March 17, 2005
eCommerce "fraud buster" Early Warning is eyeing auction scams and
similar eCommerce or auction sites with the opening of a new website.
ReportAuctionFraud.com went live on March 15 and offers
fraud-screening for auction site users, allowing registered users to
search a live database of fraud data. Each fraud search costs 50p.
Registered users can also add their own fraud data to the database, helping to keep the system as up to date as possible. No charge is made for using this feature.
Early Warning reckons that the vast majority of people likely to use its site are honest and unlikely to abuse this facility. Even so it has built in measures to help ensure bogus reports are weeded out. It has also established a procedure for parties to challenge the accuracy of its listings.
Early Warning maintains the CardAware database, a similar scheme designed to help retailers prevent losses from CNP (card-not-present) credit-card fraud. Andrew Goodwill, Early Warning’s managing director, said: "Our CNP fraud screening product, CardAware, has saved retailers just under £4m over the past two years.
We are now extending the CardAware concept of sharing fraud data into the online auction market. Online auction fraud has now reached pandemic proportions. Our new website will make a significant contribution to reducing this problem."
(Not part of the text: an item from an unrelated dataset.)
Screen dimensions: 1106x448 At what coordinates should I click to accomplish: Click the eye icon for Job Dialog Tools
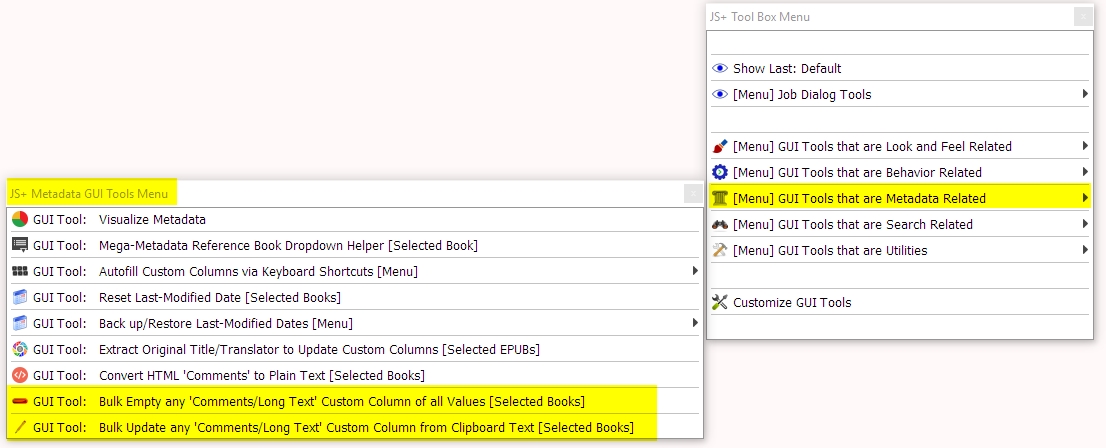coord(719,94)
Online auction sites such as eBay have a feedback scoring system designed to indicate the reliability of a buyer or seller. Early Warning argues this facility is unreliable because a prospective fraudster can get his associates to give him favourable feedback.
Rather than being embraced by online marketplaces, the people behind ReportAuctionFraud.com expect to be criticised by auction sites for running an unnecessary service, at least initially. "Auction sites like eBay may say they are doing all they can to prevent fraud but we know different. Fraud is a major problem on online auction sites," Early Warning’s Goodwill told El Reg.
The ReportAuctionFraud database contains the details of individuals who have actually committed auction fraud before. Users have the ability to search on different criteria; name, email address, telephone number, postcode, username and auction item number.
By searching the database a user can find out if a match exists for the buyer or seller who they are dealing with. In the course of beta testing, 5,000 records have been added to the ReportAuctionFraud database.
Official figures for online auction fraud are hard to come by, particularly as auction site users can be reluctant to report small-scale frauds.
However, in 2003 the US FTC (Federal Trade Commission) released a report on Consumer Fraud and ID Theft, which claimed Internet auction fraud alone accounted for 48 per cent of Internet-related fraud complaints, generating losses of $437m.
A recent FBI report cited by Early Warning reports that 250,000 of an estimated 12.5 million transactions run through auction sites worldwide every day were fraudulent. Common frauds include the non-delivery of purchased goods, misrepresentations of the item for sale, non-payment for goods, the sale of stolen goods (which might later be confiscated) through online auction sites and various bidding scams.